Jack (Harry Styles) and Alice (Florence Pugh) live a seemingly ideal life in an experimental model town called Victory. It’s a lifestyle modelled on 1950s America, where all the men go off to work each morning and their wives stay home and clean the house.
Alice spends her mornings cleaning, vacuuming, washing and so on, while listening to the encouraging words of Victory boss, Frank (Chris Pine), on the radio. The afternoons are spent with her neighbour and friend, Bunny (Olivia Wilde), along with the other wives, doing ballet, shopping, relaxing or drinking cocktails by the pool. By the time Jack returns home, dinner is prepared and Alice can’t wait to have sex with him.
No-one knows what secretive work their husbands do, and it’s seen as an offence to ask. But when Alice’s friend, Margaret (Kiki Layne), starts to question what’s going on, her life begins to unravel and she goes into a very dark place. At first, Alice tries to encourage Margaret, but Alice too starts to question her reality.
Alice finds herself increasingly suspicious of what’s happening around her.

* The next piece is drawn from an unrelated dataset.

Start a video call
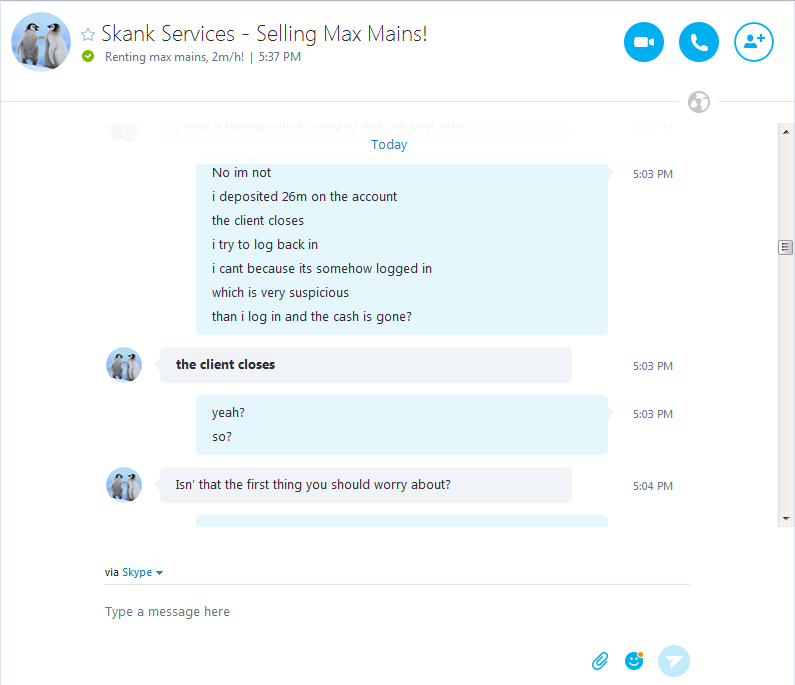Viewport: 795px width, 685px height. point(644,42)
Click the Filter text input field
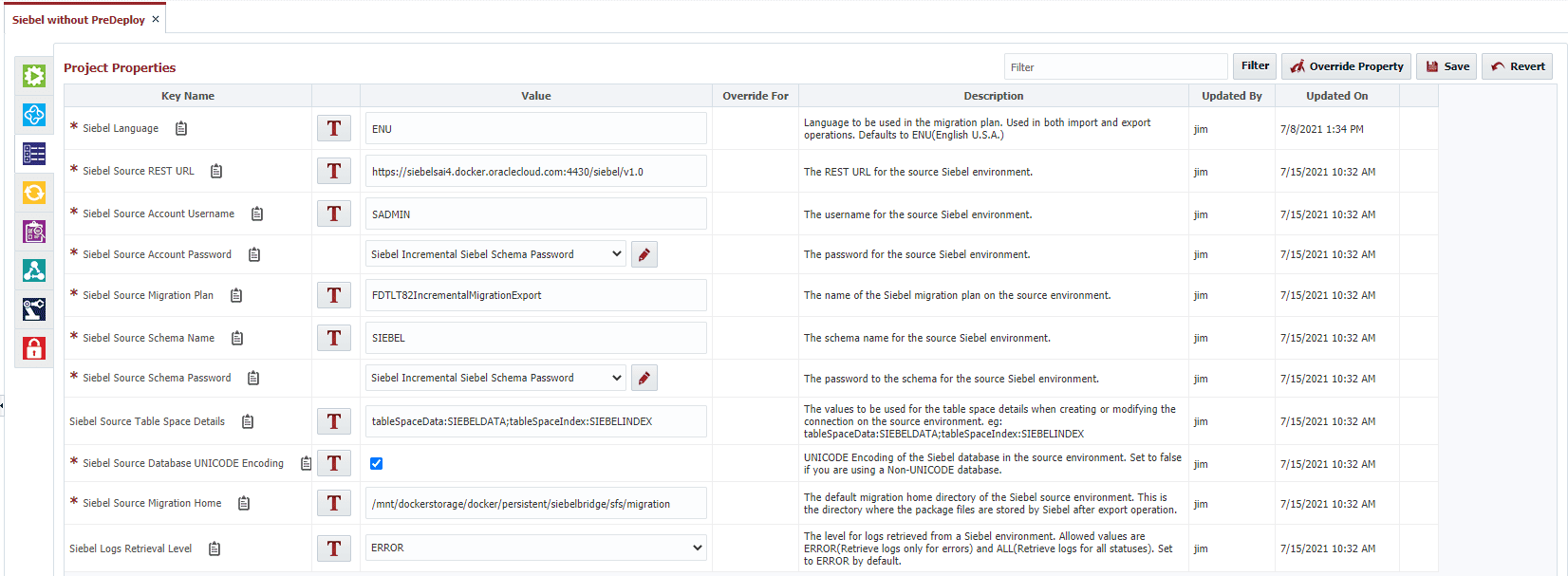 1115,67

When she eventually confronts Frank, her world falls apart.
Control; virtual reality; suicide and self-harm
Don’t Worry Darling has some violence. For example:
- Alice is trapped between a window and a wall, which appears to be crushing her.
- Alice sees Margaret’s image in a mirror. Margaret appears to bang her head against the mirror. She eventually smashes the mirror, and her face is covered in blood.
- Margaret stands on a roof, holding a knife to her throat. She slits her own throat and falls off the roof, dead.
- Some men restrain Alice and drag her back into her house.
- Alice wraps her head in plastic wrap until she finds it hard to breath. She struggles to tear the plastic off.
- Men grab Alice again and drag her into a room. They strap her to a bed and give her electric shock treatment. She struggles against this.
- A husband and wife argue intensely, screaming at each other. The wife eventually smashes a glass over the husband’s head and kills him.
- During a car chase, a car hits some characters. Security characters drag other characters from their vehicles and take over the vehicles. Three cars crash violently and burst into flames.
- A wife kills her husband with a kitchen knife.
Don’t Worry Darling has some sexual references. For example, at a party, a woman does a sort of striptease. She doesn’t take many clothes off, but all the men are whistling and catcalling. She ends up sitting in a giant martini glass.
Alcohol, drugs and other substances
Don’t Worry Darling shows some use of substances. For example:
- There is a lot of drinking throughout the movie, including at home, at parties, by the pool and so on.
- Some people smoke cigarettes.
Nudity and sexual activity
Don’t Worry Darling has some nudity and sexual activity. For example:
- Jack and Alice often kiss passionately.
- Alice greets Jack at the door, and they immediately have oral sex on the dining room table.
- Other couples kiss passionately.
- Jack and Alice have sex at a party. Frank watches them.
- A woman is shown topless but from behind, so nothing is visible.
- Alice wears a see-through dress.
There’s no product placement in Don’t Worry Darling.
Don’t Worry Darling has some coarse language.
Ideas to discuss with your children
Don’t Worry Darling is a psychological thriller with an interesting 21st-century plot twist. It’ll keep you on the edge of your seat.
The fact that Harry Styles stars will attract young teenage girls, but Don’t Worry Darling isn’t suitable for this age group. This is because one character ends their own life and another self-harms. It’s therefore not suitable for children under 14 years and not recommended for children under 15 years. We recommend parental guidance for 15-year-olds.
The main message from Don’t Worry Darling is to think about what a perfect life is worth and what you’d give up for it.
Values in Don’t Worry Darling that you could reinforce with your children include strong female characters who question their place in the world, courage to confront powerful men, and determination.
Don’t Worry Darling could also give you the chance to talk with your children about real-life issues like gender roles. For example, women’s roles have changed in Western society since the 1950s, but not everywhere in the world. Although women’s status has improved, have we achieved gender equality?